Excerpt to read below:

The video continued, “Going back to the earliest princesses, we can see their noses consist of a hint of a nostril, and then, depending on the angle, also like a slight curve. This is in stark contrast to the women in these movies, who are depicted as evil and therefore have to be ugly. One of the easiest ways to tell if a woman was going to be evil or very unf***able is to see if they have a nose that actually resembles a nose.”

Clearly, Disney enthusiasts are perturbed by the fact that princesses are portrayed with petite noses while villains are given a more natural facial appearance.

Robin Reaction added, “This lack of noses continued all the way through the ’80s, ’90s, and 2000s, and when non-white princesses started to get introduced, they got the same lack of nose treatment.” The video then showcased images of non-white princesses like Pocahontas, Mulan, and Tiana.

“When 3D animation was introduced, they had to find new ways for their characters to technically have noses that take up as little space as possible. And I think it’s worth noting that Disney knows how to draw extremely attractive people with defined noses; they’ve been doing it to men for a long time.”

Robin Reaction concluded, “They just choose to keep women in this very narrow definition of beauty.”

Interestingly, male characters in Disney movies are depicted with more realistic noses, potentially giving young girls an inaccurate impression of what constitutes a normal human body.

The revelation has sparked a heated debate online, with Disney fans and critics engaging in a passionate conversation about body image and representation in animated films.

As this conversation continues to gain momentum, it remains to be seen whether Disney will address these concerns and consider a more diverse and realistic approach to its character designs.

In a world where even the most beloved classics are scrutinized for their messaging, Disney now finds itself at the center of a growing cultural conversation about the impact of its artistic choices.

End of Excerpt to read.
Data below:

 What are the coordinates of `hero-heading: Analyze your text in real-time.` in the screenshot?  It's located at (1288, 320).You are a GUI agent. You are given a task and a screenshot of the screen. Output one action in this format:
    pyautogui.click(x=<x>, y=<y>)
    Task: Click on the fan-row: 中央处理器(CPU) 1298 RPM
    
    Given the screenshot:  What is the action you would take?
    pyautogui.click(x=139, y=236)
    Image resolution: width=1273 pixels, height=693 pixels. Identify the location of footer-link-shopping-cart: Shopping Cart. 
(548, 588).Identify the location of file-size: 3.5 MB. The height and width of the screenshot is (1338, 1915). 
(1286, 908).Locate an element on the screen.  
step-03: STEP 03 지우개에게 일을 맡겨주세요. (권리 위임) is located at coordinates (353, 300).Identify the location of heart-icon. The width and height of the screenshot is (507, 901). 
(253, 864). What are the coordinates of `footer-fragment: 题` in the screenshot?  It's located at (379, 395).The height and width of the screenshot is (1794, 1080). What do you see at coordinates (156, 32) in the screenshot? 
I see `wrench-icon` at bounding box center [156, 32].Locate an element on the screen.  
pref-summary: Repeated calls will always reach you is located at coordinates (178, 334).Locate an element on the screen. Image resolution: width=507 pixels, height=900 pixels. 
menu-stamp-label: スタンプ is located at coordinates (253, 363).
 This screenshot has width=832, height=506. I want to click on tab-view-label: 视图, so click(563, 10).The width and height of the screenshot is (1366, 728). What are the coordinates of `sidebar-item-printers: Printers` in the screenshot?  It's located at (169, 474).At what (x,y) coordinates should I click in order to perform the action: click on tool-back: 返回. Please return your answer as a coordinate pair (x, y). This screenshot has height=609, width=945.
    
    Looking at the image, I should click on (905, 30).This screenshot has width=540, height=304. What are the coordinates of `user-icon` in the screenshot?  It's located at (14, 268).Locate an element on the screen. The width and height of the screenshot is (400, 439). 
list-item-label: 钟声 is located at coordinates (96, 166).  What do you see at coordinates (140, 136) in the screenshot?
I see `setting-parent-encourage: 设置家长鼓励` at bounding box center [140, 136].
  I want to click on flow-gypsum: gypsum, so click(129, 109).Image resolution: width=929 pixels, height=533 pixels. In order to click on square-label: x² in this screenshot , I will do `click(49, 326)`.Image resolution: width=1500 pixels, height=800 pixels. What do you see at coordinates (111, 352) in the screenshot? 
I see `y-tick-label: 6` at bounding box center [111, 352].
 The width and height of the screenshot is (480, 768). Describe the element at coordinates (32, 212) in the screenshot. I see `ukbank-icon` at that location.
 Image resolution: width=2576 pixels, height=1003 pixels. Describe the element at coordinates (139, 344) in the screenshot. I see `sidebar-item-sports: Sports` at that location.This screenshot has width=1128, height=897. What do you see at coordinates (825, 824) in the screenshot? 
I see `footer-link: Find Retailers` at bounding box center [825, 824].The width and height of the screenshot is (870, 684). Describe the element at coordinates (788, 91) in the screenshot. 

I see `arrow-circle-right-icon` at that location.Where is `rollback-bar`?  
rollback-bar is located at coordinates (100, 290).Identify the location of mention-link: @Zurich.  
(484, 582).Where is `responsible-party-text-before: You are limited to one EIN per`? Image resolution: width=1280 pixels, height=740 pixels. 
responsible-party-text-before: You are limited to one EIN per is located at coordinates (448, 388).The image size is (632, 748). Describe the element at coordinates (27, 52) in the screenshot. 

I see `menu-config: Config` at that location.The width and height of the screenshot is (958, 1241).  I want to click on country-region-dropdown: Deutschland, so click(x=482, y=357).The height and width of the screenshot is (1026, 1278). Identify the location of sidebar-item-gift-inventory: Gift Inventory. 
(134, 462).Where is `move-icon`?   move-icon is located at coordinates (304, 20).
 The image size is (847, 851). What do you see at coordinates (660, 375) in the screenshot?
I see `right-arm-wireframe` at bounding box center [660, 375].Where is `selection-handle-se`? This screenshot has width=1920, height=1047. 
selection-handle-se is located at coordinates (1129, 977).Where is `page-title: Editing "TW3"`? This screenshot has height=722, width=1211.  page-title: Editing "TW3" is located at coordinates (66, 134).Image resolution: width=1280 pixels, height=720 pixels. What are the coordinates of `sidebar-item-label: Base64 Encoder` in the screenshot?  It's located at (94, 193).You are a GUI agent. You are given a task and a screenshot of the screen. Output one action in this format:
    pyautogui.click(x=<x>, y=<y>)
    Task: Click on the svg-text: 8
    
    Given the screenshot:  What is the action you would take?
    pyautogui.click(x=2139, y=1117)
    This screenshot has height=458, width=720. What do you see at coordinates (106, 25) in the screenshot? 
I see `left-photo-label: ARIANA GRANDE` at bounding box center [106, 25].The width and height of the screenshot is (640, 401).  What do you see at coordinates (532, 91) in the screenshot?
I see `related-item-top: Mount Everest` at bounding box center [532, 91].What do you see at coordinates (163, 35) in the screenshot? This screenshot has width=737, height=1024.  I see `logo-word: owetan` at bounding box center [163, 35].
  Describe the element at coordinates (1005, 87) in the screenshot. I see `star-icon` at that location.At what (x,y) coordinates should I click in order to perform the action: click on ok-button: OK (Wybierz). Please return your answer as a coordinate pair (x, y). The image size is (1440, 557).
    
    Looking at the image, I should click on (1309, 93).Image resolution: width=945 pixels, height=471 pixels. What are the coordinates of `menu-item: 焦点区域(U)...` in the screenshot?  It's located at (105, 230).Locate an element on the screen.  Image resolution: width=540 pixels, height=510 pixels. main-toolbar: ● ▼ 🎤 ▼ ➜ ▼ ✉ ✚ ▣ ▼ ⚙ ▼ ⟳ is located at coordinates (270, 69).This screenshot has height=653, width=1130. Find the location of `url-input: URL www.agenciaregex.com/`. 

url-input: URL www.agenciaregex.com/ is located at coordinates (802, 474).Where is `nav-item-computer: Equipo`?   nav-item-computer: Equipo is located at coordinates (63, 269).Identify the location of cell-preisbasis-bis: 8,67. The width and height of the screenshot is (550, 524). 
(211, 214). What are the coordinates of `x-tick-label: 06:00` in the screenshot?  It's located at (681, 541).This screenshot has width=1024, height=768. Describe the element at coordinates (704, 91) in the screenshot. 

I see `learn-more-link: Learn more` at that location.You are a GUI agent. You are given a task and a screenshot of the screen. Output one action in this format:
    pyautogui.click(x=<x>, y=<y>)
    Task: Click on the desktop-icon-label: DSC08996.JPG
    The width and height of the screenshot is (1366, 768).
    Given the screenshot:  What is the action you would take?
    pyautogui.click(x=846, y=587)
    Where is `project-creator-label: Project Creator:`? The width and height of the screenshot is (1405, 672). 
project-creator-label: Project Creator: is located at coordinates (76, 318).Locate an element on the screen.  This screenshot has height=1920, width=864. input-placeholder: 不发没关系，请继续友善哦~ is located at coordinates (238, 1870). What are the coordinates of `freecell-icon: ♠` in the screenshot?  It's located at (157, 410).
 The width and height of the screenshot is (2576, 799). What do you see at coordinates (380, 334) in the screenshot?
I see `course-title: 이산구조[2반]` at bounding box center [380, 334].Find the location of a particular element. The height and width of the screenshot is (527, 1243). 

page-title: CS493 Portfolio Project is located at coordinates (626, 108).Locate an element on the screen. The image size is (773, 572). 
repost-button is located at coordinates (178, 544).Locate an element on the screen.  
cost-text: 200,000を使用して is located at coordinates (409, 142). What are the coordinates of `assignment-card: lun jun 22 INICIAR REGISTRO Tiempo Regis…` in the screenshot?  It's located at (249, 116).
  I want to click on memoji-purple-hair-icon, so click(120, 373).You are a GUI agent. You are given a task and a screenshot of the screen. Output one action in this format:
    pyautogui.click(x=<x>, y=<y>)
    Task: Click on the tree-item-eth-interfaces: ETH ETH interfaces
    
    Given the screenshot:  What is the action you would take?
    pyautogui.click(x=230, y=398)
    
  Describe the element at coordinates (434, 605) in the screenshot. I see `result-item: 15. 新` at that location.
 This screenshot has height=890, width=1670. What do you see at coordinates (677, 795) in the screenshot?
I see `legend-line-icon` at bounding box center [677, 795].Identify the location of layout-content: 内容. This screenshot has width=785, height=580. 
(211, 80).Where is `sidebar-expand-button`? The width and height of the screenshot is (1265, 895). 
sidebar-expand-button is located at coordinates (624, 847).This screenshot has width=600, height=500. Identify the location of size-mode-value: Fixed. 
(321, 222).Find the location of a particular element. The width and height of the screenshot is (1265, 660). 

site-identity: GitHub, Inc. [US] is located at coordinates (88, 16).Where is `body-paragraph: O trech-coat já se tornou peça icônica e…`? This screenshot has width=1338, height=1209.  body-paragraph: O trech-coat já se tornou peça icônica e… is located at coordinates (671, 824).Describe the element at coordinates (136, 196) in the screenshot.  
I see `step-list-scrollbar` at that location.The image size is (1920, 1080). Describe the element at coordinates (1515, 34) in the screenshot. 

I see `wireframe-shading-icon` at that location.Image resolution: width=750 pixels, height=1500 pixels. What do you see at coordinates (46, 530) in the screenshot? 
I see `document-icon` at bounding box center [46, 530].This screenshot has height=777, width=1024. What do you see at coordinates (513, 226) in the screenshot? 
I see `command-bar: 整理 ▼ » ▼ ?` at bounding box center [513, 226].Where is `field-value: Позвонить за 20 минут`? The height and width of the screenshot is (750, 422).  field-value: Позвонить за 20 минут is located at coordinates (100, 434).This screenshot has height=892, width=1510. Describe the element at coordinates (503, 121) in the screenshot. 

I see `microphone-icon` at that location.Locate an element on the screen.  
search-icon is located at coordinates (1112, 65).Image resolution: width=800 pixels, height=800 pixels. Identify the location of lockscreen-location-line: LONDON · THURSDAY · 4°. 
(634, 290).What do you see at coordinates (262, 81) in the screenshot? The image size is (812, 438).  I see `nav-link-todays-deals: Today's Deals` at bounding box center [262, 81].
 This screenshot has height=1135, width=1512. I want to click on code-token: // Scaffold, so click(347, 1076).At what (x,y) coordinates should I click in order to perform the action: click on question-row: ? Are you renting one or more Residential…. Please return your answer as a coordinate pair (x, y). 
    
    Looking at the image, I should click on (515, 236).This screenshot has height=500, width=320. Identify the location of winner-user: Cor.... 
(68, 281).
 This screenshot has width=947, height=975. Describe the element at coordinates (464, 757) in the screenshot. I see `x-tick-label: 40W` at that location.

End of Data.

◆ Request 1
Please repeat the passage on Disney princesses' noses word for word, beginning at "Clearly, Disney enthusiasts" and stopping after "natural facial appearance.".
◆ Request 2
In the passage on Disney princesses' noses, which non-white princesses appear in the images the video showed?
The listing isn't needed for anything here.

◆ Answer space 1
Clearly, Disney enthusiasts are perturbed by the fact that princesses are portrayed with petite noses while villains are given a more natural facial appearance.

◆ Answer space 2
Pocahontas, Mulan, and Tiana.